Most of the pieces on display can be explained away as clan (bird bronzes) or religious totems (the recovered pieces of “spirit trees,” a precursor of modern-day wind chimes, and the sculpted birds, feathers and ornaments that would have hung from its branches). The micro-car-sized bronze masks also suggest worship; Mask With Protruding Eyes' bulging Tex Avery orbs, visage-width grin and gargantuan jug ears cuts an imposing figure. There's conjecture the people of Jinsha and Sanxingdui worshiped the sun (wheel-shaped objects minus any wheeled vehicles, eye sculptures that vaguely resemble Illuminati symbols or space ships if given a forgiving side eye), but to make things even more confusing, there's also plenty of evidence suggesting they worshipped composite animal/human deities, believing (as did other ancient people) that powerful animal imagery warded off evil. Fragment of Figure With Human Body and Bird's Feet is a bronze human form that transmogrifies into a bird, its predator talons gripping the head of another bird that looks vaguely as if it's also part snake. Likewise, Mask of Human-Animal Composite Creature is a sturdy mask with a sizable elephant horn/trunk rigidly rising between its two eyes.

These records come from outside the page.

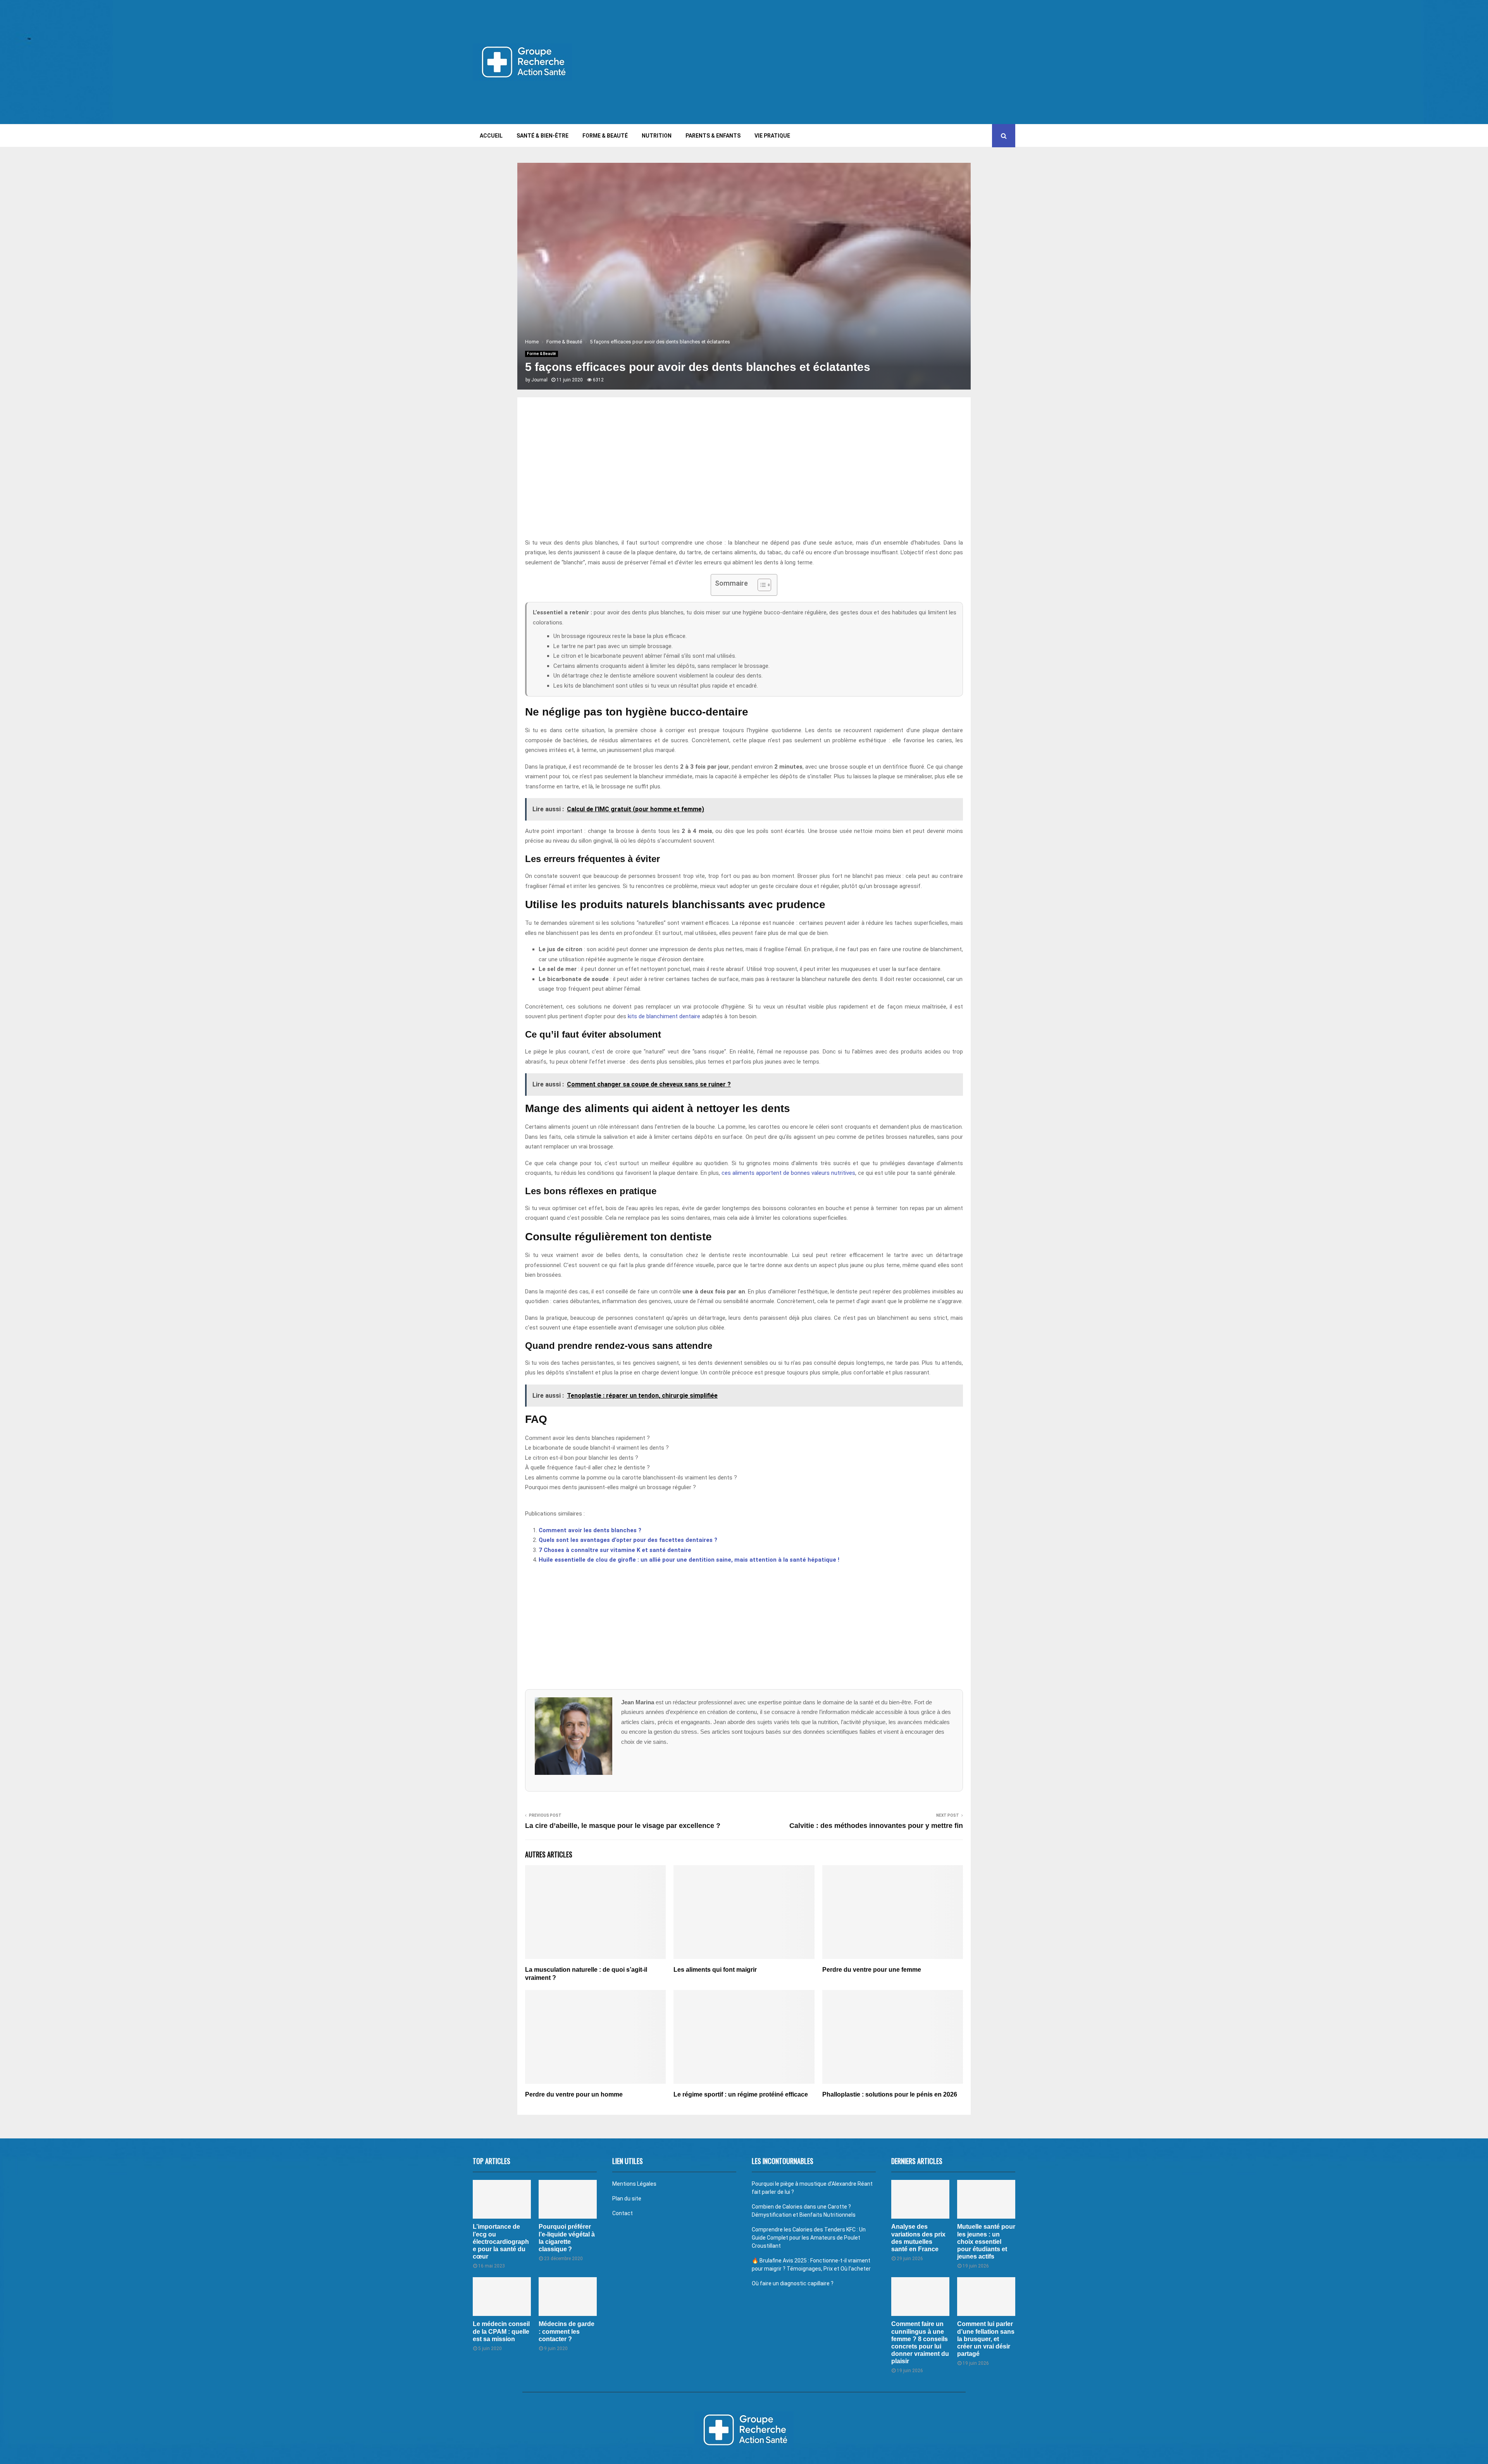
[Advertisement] (874, 62)
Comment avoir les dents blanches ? (590, 1530)
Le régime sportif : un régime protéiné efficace (740, 2094)
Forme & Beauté (605, 136)
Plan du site (626, 2198)
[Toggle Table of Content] (760, 584)
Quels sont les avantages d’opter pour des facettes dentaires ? (628, 1539)
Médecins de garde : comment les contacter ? (566, 2331)
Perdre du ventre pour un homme (574, 2094)
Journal (539, 380)
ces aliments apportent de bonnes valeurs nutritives (788, 1172)
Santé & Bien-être (542, 136)
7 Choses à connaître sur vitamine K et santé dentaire (615, 1550)
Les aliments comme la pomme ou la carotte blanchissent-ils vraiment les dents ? (631, 1477)
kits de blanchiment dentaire (664, 1016)
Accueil (491, 136)
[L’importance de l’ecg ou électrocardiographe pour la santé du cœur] (502, 2199)
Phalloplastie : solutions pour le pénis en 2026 (889, 2094)
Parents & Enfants (713, 136)
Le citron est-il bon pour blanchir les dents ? (581, 1457)
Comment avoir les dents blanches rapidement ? (587, 1438)
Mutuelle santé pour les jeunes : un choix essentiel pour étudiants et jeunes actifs (986, 2241)
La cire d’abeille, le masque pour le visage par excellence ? (622, 1825)
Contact (622, 2213)
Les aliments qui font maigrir (715, 1969)
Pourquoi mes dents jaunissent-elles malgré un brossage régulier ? (610, 1487)
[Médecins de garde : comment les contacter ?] (568, 2296)
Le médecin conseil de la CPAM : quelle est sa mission (501, 2331)
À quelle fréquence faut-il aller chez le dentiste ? (587, 1467)
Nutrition (657, 136)
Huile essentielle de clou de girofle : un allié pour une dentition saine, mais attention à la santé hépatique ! (689, 1559)
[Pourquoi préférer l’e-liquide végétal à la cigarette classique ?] (568, 2199)
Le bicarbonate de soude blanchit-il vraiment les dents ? (597, 1447)
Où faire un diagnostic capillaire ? (793, 2283)
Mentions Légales (634, 2184)
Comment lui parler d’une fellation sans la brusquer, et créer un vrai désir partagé (985, 2339)
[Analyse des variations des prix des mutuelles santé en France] (920, 2199)
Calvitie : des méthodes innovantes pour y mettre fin (876, 1825)
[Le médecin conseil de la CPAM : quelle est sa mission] (502, 2296)
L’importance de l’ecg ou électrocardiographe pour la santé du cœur (501, 2241)
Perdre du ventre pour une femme (871, 1969)
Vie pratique (772, 136)
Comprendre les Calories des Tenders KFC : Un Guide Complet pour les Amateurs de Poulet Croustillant (809, 2237)
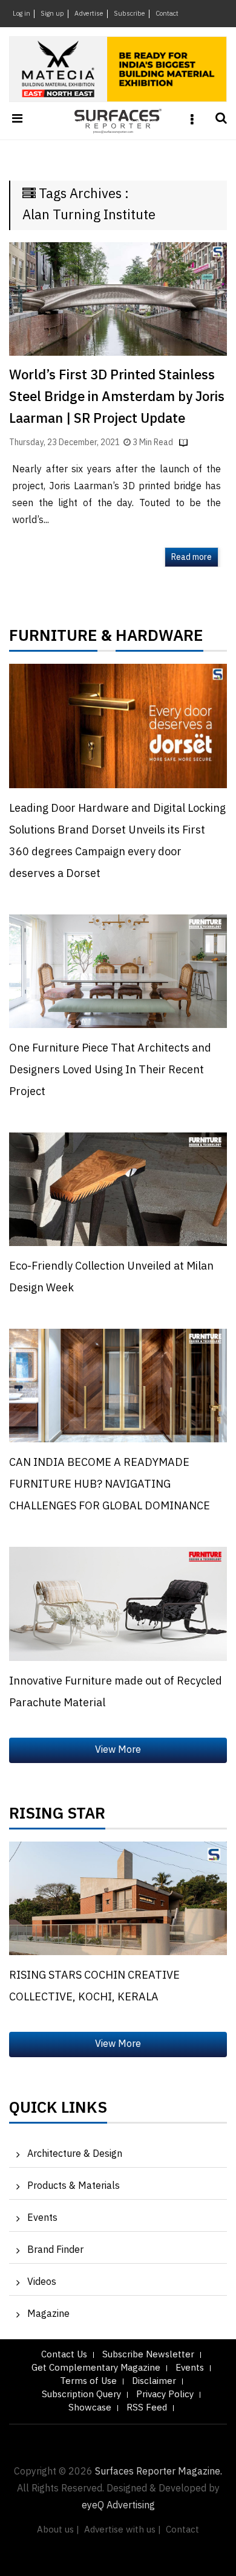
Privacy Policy (165, 2394)
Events (42, 2218)
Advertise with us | (122, 2529)
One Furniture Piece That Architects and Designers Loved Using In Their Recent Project (110, 1070)
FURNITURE (53, 639)
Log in (21, 13)
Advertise (88, 13)
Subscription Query (81, 2394)
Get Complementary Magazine (95, 2367)
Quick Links (58, 2111)
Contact (167, 13)
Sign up (52, 13)
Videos (41, 2282)
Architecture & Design (74, 2154)
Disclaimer (154, 2381)
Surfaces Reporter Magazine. (158, 2472)
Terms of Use (88, 2381)
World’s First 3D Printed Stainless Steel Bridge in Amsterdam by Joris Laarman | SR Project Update (117, 397)
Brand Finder (55, 2250)
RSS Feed (146, 2407)
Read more (191, 557)
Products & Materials (73, 2186)
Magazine (48, 2314)
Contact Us (64, 2354)
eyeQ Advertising (118, 2505)
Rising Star (57, 1817)
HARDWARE (159, 639)
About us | (58, 2529)
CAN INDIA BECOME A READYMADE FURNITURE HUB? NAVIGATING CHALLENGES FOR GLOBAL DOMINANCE (109, 1484)
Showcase (89, 2407)
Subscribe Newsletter (148, 2354)
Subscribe (129, 13)
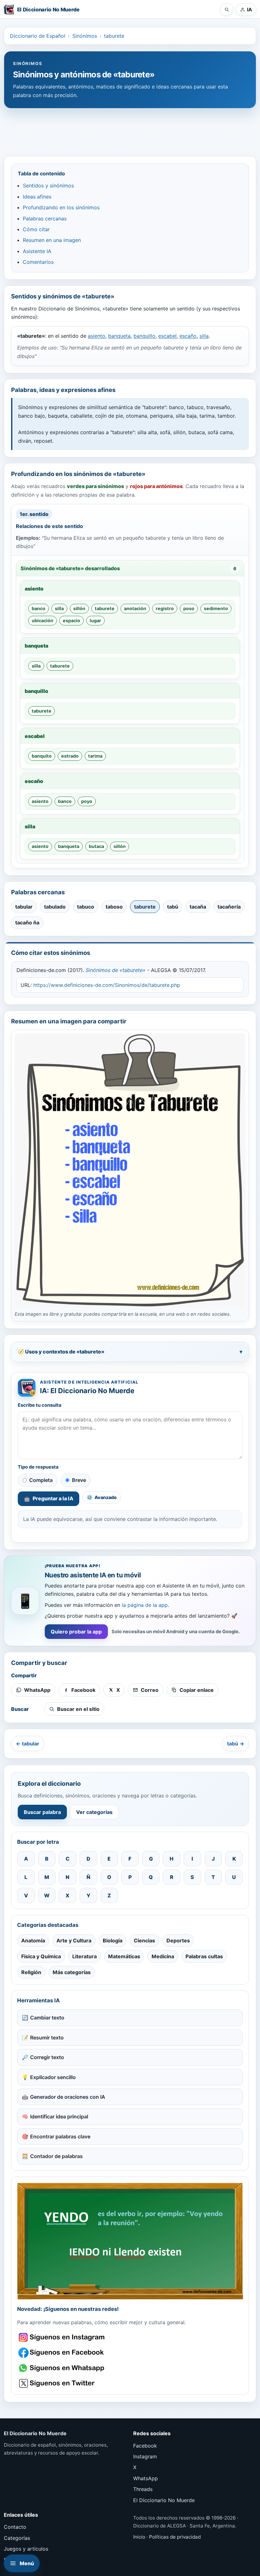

Despite the best efforts of historians and scholars, the secrets of the people of Sanxingdui vanished when their civilization did. Survivors migrated to Jinsha before that society also collapsed, and we're not even sure why that happened. Drought, disease, flooding and climate change are all possibilities, but in the search for answers, looking to the empty hands of the statue at the exhibition's entrance seems the smartest idea to me . . . and as perfect a metaphor as possible for those of us attending the exhibition. Hope for an answer, grasping onto nothing but air, despite how glorious and mysterious that air may be.